> _Excerpted passage_:
########
So right now for example my hand is nice and soft when drawing and coming to anchor and as I let go of the thumb peg it travels forward nicely and there is a good amount of safety slack that happens before my thumb leaves the peg. That is the built in safety that I have built into my setup and then there is a second part to my hinge setup, once I have my thumb completely off the peg how much more rotation do I want to go through for the hinge to fire. 

This concept is something that I need to talk about more often, I do it but I have rarely written about it and I think it is more part of my learning curve as a shooter and coach that I want to be proficient at it before dishing it out. 

So:

1. Drawing the bow safely with all fingers equally: This is a nice way to have a hinge set up. It allows you to have a nice smoothly spread out feel of your hinge and it limits the sore fingers and it allows you to come to anchor and not have to squeeze your fingers to get to some feel because you are already there. The hinge will not fire because you have the thumb on the thumb peg and it is your reference point and locking mechanism that keeps the hinge stable during the draw cycle. 

2. Safety slack: Safety slack is how much rotation of the hinge happens when you release the thumb peg and give that holding weight over to the index finger, If you squeeze the index finger you shrink the amount of safety slack and if you keep the index finger neutral you allow a lot of rotation of the hinge to happen as you release the peg and the safety slack increases. 

3. Execution rotation: So once you release the thumb peg and are sitting there floating on the spot and start running your firing engine how much do you have to rotate the hinge to fire it, well that is your choice. This is where working on your hinge speed becomes something to look at and perfect. Hinge speed is all about learning how to get your hand to the same grip on the hinge each and every time so that it has been rotated the same amount each and every shot before you start the execution and then once you start the execution hopefully there exists the same amount of rotation required to fire it each and every time.


----------



## montigre (Oct 13, 2008)

Those may be very good for initially setting up a release, but the OP is having another issue. 

I still recommend that he not change the current setting of his release now since his is averaging 50 something Xs in practice, but alternate between blank bale and a target face at close range (10 yards or so) while putting himself under some stress (like having his buddies shoot with him) to somewhat mimic competition nerves and work on integrating these slightly differing release styles so that the nerves do not cause so much hand tension--> release hang.


----------



## Padgett (Feb 5, 2010)

So last friday I had a buddy that I have been shooting with for a couple years and he is 16 years old and a indoor only guy, He draws primarily with his index finger and thumb peg and when he comes to anchor he then wraps his ring finger and middle finger around the hinge and spreads out the pressures some what. Then he would execute the shot.
########
> _Stored data_:
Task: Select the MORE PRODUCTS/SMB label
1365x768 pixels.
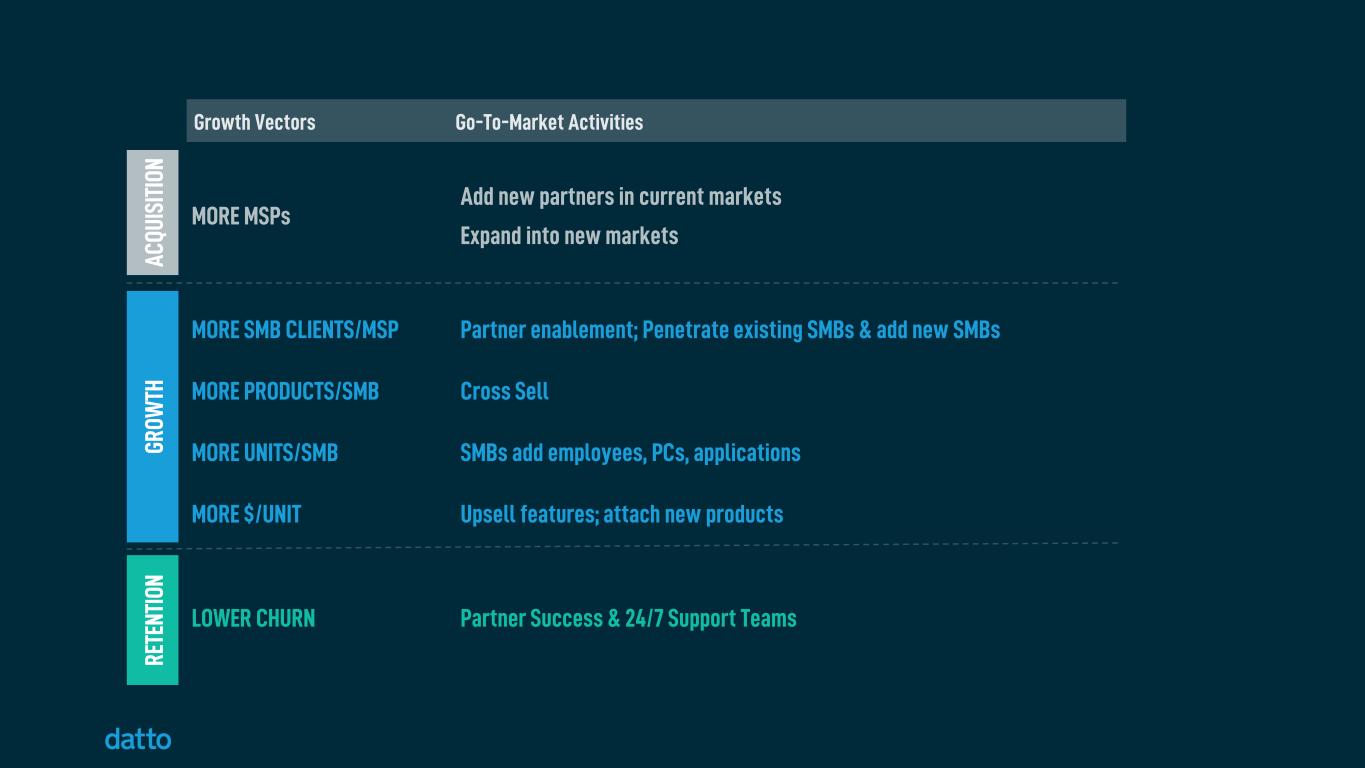Action: (285, 391)
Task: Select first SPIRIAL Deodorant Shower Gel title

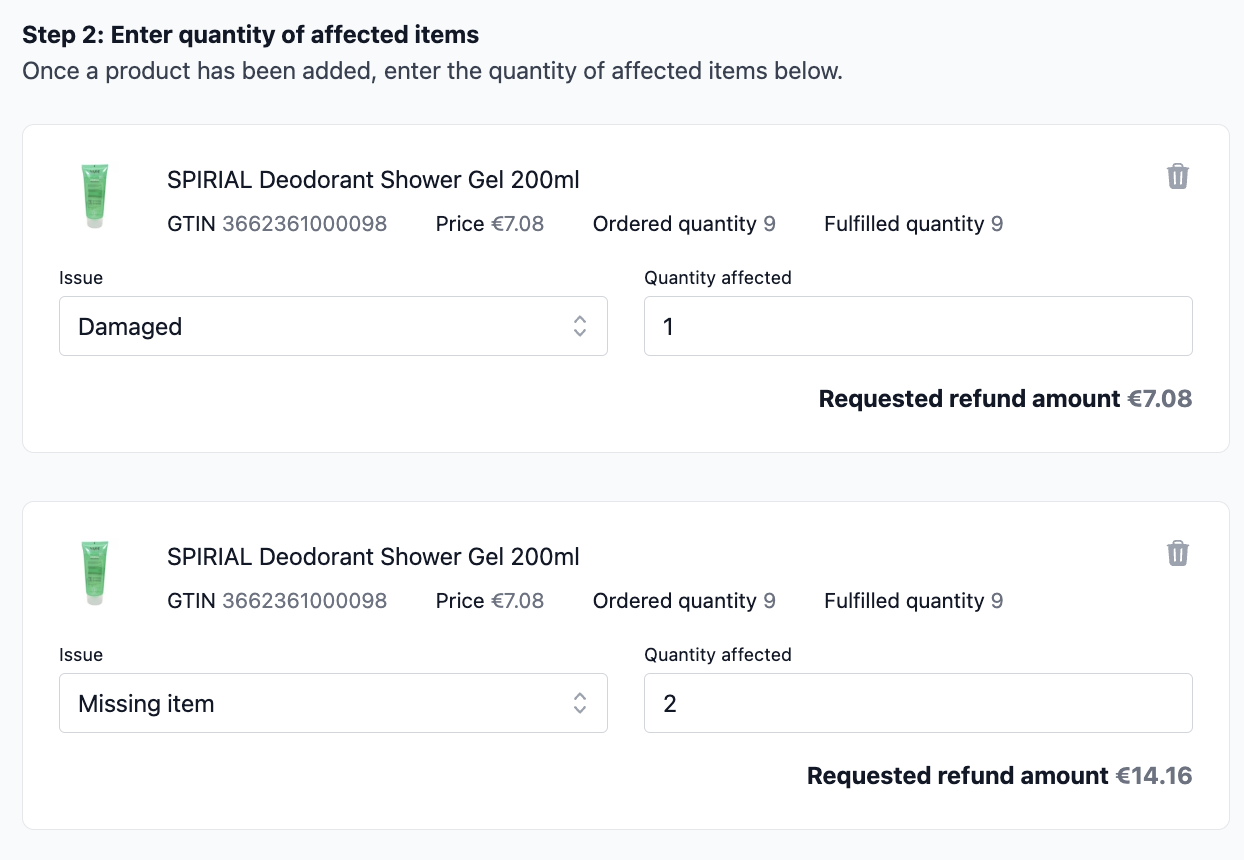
########
> _Tasks and exercises_:
1. Answer these about the hinge release discussion above:
(a) What keeps the hinge stable during the draw cycle?
(b) What happens to the safety slack when the index finger is squeezed?
(c) At what range does montigre suggest alternating between blank bale and a target face?
2. Can you write a continuation of the hinge release discussion, starting right after its last sentence?

> _Responses by task_:
1.
(a) Having the thumb on the thumb peg, which serves as the reference point and locking mechanism.
(b) The amount of safety slack shrinks.
(c) Close range, 10 yards or so.

2.
So he asked me if we could work on things and I asked him if he was willing to commit to doing a full shooting session of nothing but hinge setup and he said ok, so we slowed both of our hinges down and got started. The first step was to talk about a soft hand and actually draw the bow a few times with one and feel all of the fingers equally pulling the bow and to see the look on his face after just a couple let downs of the feel was something cool to see. This next paragraph is a important one so pay attention to it.

Now without speeding up the hinges because right now they are set really really slow we practiced feeling SAFETY SLACK, he had heard me talking about it in the past but just like you guys until you actually feel it doing its thing you aren't going to understand it. In fact I had him draw back and squeeze his indes finger first into the hinge and then release the peg so he could feel what it is like to have no safety slack and then we used a neutral index finger and released the thumb peg and he got to feel a good portion of safety slack. 

Then we finished off the hinge setup routine, we speeded up our honey badgers a quarter turn and came to anchor and with a neutral index finger we release the peg and gave the safety slack to the index finger and then let down. We then turned the speed another quarter turn and repeated knowing that sooner or later we would come to anchor and as we released the peg and let go of the safety slack the hinge would fire. This is important to understand that we aren't running a firing engine during this portion of the setup, we are releasing the peg only and we are setting up the safety slack at this time.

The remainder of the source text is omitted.